— Start Record list —

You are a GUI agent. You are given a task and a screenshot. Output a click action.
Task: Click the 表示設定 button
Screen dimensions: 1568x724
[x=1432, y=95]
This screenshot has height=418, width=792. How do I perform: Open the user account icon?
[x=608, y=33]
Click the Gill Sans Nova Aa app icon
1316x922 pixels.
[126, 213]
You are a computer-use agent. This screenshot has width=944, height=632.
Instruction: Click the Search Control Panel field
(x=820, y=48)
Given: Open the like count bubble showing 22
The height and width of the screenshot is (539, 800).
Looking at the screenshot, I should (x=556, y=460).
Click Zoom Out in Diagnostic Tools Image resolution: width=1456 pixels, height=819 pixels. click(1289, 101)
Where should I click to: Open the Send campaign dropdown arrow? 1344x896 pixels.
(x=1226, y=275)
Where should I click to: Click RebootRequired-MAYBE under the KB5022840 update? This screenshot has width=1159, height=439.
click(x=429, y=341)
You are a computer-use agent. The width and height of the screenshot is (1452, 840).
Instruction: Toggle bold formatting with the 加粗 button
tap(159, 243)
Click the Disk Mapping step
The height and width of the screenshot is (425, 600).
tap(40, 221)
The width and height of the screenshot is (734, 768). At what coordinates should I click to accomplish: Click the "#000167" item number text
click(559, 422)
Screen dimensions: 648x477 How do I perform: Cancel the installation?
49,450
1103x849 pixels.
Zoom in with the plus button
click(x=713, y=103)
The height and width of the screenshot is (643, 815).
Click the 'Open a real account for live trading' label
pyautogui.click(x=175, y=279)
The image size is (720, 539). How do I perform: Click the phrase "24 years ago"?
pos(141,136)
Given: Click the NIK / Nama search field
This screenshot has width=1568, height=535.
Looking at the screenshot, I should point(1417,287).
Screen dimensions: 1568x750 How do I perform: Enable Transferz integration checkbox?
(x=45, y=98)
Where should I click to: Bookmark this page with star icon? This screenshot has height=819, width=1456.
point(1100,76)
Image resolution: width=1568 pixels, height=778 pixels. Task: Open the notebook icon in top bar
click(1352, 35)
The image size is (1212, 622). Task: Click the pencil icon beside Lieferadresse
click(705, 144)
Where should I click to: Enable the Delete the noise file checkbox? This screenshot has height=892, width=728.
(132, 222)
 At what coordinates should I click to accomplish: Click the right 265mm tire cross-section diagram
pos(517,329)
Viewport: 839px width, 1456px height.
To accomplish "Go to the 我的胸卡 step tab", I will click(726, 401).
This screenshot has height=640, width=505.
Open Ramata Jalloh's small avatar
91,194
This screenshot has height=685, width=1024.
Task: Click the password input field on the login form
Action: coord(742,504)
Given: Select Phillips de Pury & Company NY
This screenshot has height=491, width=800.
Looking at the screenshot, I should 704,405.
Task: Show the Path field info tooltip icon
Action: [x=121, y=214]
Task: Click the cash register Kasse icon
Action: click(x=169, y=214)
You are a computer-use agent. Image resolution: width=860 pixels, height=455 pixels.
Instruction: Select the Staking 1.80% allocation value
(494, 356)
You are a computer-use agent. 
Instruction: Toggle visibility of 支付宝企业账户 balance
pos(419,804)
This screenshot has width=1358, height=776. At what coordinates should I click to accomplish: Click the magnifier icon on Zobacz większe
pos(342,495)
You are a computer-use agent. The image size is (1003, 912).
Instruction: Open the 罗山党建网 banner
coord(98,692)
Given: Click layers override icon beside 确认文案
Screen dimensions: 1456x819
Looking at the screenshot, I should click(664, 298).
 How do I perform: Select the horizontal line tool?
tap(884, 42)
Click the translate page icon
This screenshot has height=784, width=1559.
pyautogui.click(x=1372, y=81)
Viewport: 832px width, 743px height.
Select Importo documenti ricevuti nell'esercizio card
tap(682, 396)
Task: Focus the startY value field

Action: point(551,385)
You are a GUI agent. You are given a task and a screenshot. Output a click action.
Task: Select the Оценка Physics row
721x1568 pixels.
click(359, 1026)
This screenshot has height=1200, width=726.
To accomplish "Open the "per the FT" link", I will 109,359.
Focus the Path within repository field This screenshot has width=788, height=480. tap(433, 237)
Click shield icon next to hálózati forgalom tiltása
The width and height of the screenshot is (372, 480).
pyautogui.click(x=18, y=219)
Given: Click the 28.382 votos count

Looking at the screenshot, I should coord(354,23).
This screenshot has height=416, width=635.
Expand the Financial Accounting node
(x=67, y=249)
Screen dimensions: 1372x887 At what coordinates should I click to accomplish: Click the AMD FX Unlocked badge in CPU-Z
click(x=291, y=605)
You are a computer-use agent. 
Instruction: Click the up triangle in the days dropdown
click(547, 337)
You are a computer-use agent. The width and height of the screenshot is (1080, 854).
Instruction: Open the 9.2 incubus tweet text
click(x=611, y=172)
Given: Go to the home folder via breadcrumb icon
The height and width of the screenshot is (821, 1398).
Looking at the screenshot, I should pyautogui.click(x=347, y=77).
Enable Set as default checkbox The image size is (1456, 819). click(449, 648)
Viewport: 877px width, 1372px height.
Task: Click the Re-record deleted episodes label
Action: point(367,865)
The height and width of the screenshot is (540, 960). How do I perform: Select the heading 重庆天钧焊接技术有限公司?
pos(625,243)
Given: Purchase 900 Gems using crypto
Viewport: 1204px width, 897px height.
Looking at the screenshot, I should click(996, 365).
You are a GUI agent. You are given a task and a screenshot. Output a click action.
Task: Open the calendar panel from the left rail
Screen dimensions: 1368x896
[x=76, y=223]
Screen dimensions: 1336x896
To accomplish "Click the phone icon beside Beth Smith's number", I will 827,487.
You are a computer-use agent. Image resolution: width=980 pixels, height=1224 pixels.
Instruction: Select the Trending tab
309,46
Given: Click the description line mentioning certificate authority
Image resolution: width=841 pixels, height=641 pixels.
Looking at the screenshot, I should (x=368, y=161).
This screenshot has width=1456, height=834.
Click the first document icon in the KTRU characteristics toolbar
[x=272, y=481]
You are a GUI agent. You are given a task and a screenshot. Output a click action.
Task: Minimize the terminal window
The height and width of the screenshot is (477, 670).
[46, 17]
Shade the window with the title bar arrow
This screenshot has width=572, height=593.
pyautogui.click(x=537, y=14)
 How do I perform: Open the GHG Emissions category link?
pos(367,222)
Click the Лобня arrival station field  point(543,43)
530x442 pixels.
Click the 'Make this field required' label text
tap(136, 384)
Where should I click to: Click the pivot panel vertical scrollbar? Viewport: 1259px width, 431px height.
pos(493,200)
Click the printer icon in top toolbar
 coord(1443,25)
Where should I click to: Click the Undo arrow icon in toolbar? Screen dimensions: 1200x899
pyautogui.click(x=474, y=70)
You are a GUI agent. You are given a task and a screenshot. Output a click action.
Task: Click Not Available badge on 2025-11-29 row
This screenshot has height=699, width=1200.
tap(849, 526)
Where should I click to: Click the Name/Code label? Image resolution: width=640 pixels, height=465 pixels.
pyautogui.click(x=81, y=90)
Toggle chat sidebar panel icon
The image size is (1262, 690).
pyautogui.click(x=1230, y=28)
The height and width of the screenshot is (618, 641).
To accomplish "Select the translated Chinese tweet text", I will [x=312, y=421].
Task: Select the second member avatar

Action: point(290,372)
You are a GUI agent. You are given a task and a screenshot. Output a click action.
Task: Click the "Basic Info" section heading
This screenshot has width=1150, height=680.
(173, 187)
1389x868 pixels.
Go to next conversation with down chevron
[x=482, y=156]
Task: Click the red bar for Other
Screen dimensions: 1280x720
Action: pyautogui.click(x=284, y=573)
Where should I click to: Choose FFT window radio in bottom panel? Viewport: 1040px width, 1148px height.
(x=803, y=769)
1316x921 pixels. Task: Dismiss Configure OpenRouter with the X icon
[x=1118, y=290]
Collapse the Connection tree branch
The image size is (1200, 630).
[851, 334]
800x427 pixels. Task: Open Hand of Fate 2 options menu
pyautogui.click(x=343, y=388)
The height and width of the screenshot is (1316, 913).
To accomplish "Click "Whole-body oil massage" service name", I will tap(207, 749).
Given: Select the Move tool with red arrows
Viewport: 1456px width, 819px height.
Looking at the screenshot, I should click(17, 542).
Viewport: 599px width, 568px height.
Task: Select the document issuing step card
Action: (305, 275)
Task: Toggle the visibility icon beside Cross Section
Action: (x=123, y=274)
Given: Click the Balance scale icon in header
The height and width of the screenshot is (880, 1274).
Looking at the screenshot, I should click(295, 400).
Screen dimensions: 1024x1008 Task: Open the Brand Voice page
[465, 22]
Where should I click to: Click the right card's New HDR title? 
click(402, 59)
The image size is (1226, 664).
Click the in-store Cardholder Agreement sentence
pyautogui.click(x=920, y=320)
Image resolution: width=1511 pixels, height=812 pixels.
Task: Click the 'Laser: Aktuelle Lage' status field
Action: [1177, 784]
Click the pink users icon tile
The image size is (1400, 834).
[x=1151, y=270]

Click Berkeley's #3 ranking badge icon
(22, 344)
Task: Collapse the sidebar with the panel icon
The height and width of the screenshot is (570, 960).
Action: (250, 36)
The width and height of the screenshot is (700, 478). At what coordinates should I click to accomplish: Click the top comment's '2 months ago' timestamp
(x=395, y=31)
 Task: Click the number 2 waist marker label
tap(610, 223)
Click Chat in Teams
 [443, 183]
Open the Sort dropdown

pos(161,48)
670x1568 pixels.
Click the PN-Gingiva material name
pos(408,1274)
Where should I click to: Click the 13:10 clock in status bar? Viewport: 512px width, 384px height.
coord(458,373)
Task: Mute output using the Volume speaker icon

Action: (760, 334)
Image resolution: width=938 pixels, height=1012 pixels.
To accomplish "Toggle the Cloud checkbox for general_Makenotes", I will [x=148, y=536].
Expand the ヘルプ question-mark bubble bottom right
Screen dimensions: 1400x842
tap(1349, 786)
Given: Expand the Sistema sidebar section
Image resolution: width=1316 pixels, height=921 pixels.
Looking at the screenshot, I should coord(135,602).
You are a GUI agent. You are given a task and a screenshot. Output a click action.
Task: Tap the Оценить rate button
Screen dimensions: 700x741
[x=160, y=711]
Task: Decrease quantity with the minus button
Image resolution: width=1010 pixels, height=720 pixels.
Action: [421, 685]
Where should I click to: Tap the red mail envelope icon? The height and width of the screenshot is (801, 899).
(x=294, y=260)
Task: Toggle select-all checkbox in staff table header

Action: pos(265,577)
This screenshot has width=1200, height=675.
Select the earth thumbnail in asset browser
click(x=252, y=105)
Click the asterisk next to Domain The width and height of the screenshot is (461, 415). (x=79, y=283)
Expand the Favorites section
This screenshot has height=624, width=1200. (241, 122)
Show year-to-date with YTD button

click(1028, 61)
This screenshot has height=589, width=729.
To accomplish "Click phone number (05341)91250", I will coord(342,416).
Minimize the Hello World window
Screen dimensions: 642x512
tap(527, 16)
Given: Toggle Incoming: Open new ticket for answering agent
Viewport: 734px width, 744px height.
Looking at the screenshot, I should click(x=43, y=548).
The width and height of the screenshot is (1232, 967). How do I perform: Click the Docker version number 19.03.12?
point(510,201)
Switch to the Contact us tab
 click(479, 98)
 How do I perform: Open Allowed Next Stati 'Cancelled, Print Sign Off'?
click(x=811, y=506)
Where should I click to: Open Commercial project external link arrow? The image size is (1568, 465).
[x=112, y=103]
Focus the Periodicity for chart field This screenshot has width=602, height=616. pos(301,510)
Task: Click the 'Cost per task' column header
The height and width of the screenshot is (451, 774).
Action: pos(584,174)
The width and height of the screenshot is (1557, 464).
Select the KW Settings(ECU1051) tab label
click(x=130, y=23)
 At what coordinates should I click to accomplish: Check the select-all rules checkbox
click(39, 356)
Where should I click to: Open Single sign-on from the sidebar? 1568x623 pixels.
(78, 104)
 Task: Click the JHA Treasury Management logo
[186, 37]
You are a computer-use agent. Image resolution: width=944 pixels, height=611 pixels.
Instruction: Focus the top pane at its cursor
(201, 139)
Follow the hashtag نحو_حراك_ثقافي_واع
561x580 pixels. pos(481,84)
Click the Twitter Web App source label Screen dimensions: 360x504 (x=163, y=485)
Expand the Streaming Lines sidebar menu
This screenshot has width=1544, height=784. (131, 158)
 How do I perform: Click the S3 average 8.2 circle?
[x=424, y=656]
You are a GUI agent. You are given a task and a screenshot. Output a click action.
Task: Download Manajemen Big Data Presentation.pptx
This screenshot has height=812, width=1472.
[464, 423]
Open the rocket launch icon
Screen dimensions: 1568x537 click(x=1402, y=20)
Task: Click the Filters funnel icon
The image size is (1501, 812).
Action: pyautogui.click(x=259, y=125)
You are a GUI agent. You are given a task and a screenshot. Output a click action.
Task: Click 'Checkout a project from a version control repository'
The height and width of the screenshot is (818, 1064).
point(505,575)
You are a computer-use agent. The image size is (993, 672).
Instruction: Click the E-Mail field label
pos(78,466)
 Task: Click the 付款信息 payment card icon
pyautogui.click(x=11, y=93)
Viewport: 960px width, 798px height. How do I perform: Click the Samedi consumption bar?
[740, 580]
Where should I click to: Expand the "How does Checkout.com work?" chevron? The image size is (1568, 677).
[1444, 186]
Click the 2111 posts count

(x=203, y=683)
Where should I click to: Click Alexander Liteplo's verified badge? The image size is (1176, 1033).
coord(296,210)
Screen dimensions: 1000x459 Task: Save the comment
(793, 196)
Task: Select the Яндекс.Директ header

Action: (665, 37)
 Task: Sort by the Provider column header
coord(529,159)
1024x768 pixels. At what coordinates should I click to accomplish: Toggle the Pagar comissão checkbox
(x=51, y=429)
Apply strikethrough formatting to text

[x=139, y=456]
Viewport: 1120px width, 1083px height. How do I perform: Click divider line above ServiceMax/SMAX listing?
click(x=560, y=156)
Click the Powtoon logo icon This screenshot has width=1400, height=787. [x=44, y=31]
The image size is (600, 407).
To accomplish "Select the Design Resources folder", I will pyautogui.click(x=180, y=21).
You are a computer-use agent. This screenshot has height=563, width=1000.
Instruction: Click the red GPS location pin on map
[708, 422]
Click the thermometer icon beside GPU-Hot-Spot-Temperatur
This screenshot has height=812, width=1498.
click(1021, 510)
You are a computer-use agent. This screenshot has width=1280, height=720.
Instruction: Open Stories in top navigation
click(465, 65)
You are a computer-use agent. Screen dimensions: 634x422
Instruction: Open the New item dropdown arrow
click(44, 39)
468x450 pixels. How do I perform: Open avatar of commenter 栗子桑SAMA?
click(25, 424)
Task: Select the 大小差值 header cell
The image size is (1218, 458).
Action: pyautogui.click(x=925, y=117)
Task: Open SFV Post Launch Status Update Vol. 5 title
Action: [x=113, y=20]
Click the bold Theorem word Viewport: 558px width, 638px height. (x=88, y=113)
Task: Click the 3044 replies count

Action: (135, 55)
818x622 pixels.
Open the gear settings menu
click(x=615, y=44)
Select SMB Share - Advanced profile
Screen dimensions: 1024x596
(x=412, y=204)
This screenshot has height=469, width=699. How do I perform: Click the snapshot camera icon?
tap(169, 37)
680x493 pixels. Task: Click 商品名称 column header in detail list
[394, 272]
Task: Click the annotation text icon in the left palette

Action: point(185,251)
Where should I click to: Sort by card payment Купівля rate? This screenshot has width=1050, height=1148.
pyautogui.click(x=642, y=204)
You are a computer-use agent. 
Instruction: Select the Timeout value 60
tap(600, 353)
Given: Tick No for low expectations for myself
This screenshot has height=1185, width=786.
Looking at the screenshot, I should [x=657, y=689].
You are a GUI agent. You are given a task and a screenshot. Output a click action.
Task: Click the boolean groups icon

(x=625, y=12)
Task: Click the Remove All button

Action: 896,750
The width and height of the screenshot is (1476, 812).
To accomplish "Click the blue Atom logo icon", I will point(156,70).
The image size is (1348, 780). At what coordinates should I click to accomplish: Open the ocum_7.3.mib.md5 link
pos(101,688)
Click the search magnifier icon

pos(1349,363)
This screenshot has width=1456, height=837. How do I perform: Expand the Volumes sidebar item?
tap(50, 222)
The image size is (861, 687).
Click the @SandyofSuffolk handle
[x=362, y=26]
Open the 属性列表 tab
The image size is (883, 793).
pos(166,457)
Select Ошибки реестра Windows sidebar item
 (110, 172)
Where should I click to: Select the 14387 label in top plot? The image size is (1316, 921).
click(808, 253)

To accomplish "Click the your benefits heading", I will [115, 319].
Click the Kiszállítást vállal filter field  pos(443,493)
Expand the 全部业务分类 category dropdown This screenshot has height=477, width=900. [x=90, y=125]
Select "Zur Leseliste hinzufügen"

— End Record list —

Can you copy out, word for word, the lines between the line containing "Click Chat in Teams" and the line containing "tap(1349, 786)", including both of those lines?

Click Chat in Teams
 [443, 183]
Open the Sort dropdown

pos(161,48)
670x1568 pixels.
Click the PN-Gingiva material name
pos(408,1274)
Where should I click to: Click the 13:10 clock in status bar? Viewport: 512px width, 384px height.
coord(458,373)
Task: Mute output using the Volume speaker icon

Action: (760, 334)
Image resolution: width=938 pixels, height=1012 pixels.
To accomplish "Toggle the Cloud checkbox for general_Makenotes", I will [x=148, y=536].
Expand the ヘルプ question-mark bubble bottom right
Screen dimensions: 1400x842
tap(1349, 786)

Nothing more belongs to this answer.